Backup
Complete backup and disaster recovery strategy for GitPulse.
Overview
graph LR
subgraph "Production"
DB[("PostgreSQL")]
FILES["Files"]
end
subgraph "Backups"
LOCAL["Local backups"]
REMOTE["Remote storage"]
end
DB --> |pg_dump| LOCAL
FILES --> |tar| LOCAL
LOCAL --> |rsync/S3| REMOTE
What to Back Up
| Component | Priority | Frequency | Retention |
| PostgreSQL database | Critical | Daily | 30 days |
| Configuration files | High | On change | 90 days |
| Docker volumes | Medium | Weekly | 14 days |
| Logs | Low | Daily | 7 days |
Automatic Backup
Backup Script
| Bash |
|---|
| #!/bin/bash
# scripts/backup.sh
set -euo pipefail
# === Configuration ===
BACKUP_DIR="/home/gitpulse/backups"
RETENTION_DAYS=30
TIMESTAMP=$(date +%Y%m%d_%H%M%S)
BACKUP_NAME="gitpulse_backup_${TIMESTAMP}"
# Colors for output
RED='\033[0;31m'
GREEN='\033[0;32m'
NC='\033[0m'
log() {
echo -e "${GREEN}[$(date +'%Y-%m-%d %H:%M:%S')]${NC} $1"
}
error() {
echo -e "${RED}[ERROR]${NC} $1" >&2
exit 1
}
# === Create directory ===
mkdir -p "${BACKUP_DIR}"
# === 1. PostgreSQL Backup ===
log "Backing up PostgreSQL database..."
docker compose exec -T postgres \
pg_dump -U gitpulse -Fc gitpulse \
> "${BACKUP_DIR}/${BACKUP_NAME}.dump" \
|| error "Database backup failed"
log "Database backed up: ${BACKUP_NAME}.dump ($(du -h ${BACKUP_DIR}/${BACKUP_NAME}.dump | cut -f1))"

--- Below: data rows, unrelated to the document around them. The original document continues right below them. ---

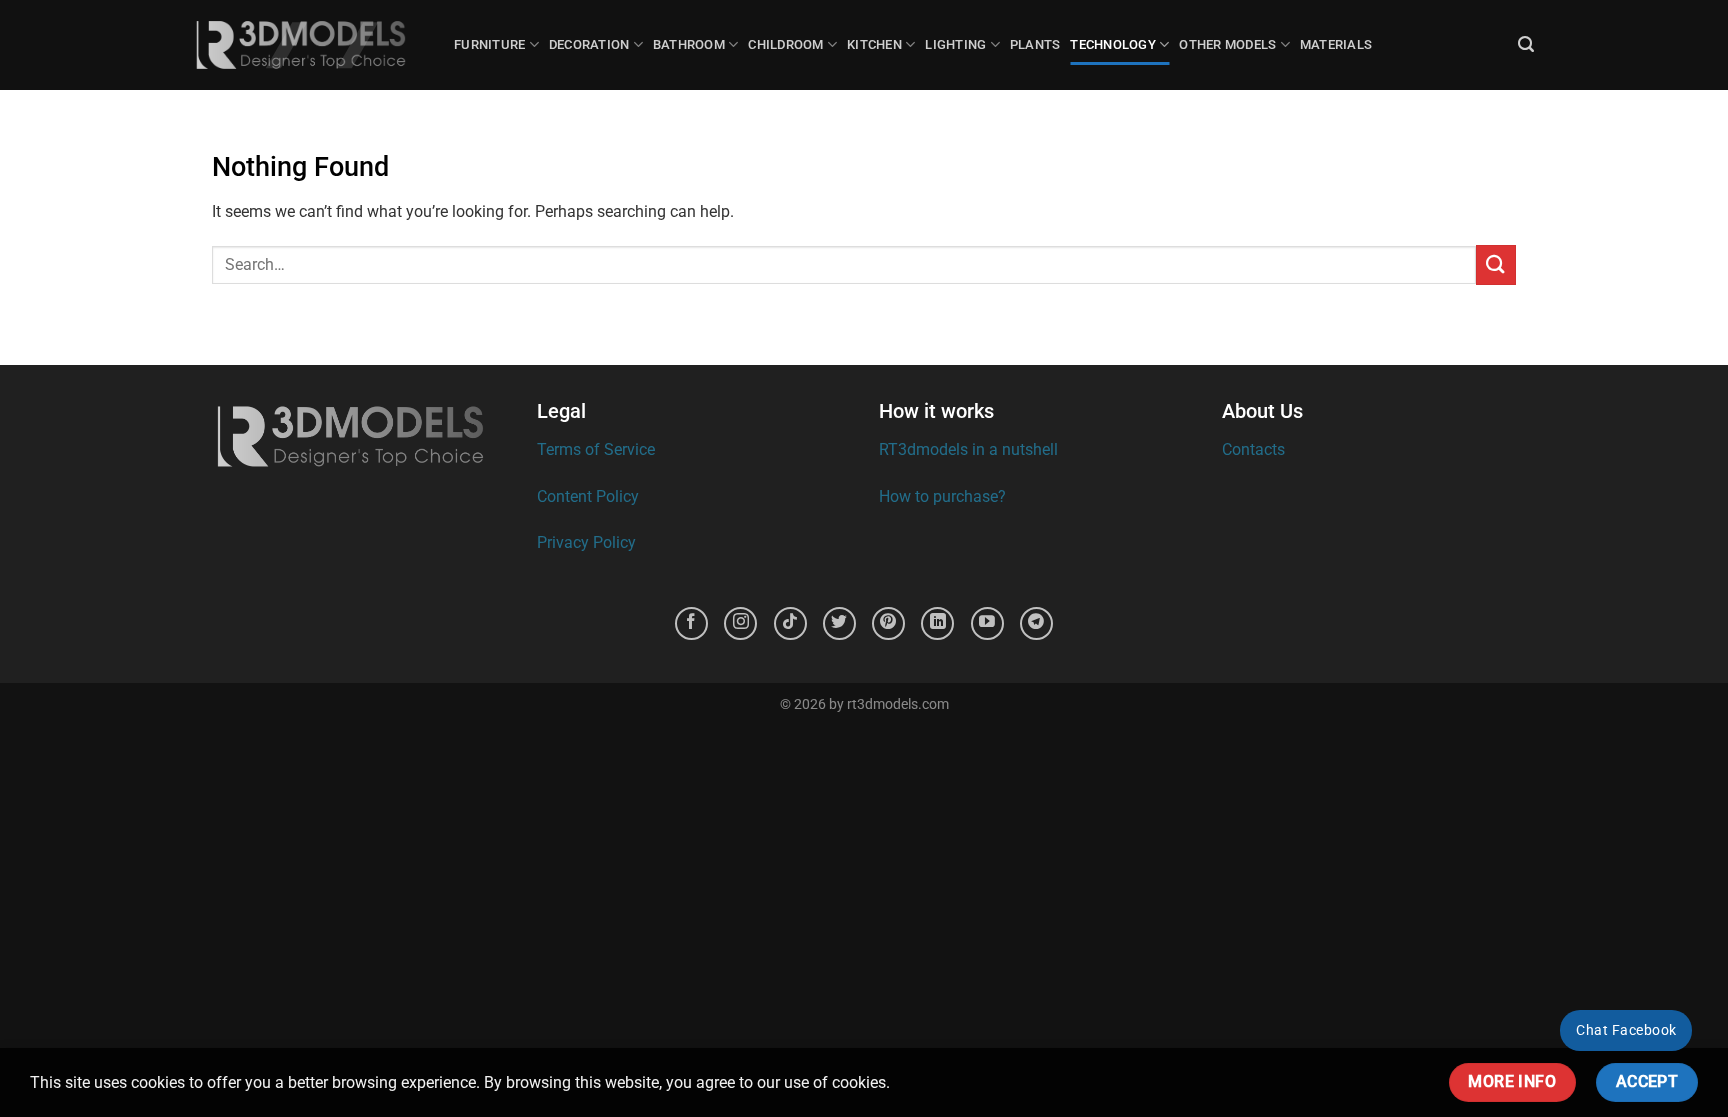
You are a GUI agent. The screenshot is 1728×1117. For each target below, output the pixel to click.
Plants (1035, 44)
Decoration (589, 44)
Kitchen (874, 44)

# === 2. Configuration Backup ===
log "Backing up configuration files..."
tar -czf "${BACKUP_DIR}/${BACKUP_NAME}_config.tar.gz" \
--exclude='.git' \
--exclude='__pycache__' \
--exclude='.venv' \
.env Caddyfile docker-compose.yml \
|| error "Configuration backup failed"
# === 3. Redis Backup (optional) ===
log "Backing up Redis..."
docker compose exec -T redis \
redis-cli BGSAVE
sleep 5
docker cp "$(docker compose ps -q redis):/data/dump.rdb" \
"${BACKUP_DIR}/${BACKUP_NAME}_redis.rdb" 2>/dev/null || true
# === 4. Clean old backups ===
log "Cleaning backups older than ${RETENTION_DAYS} days..."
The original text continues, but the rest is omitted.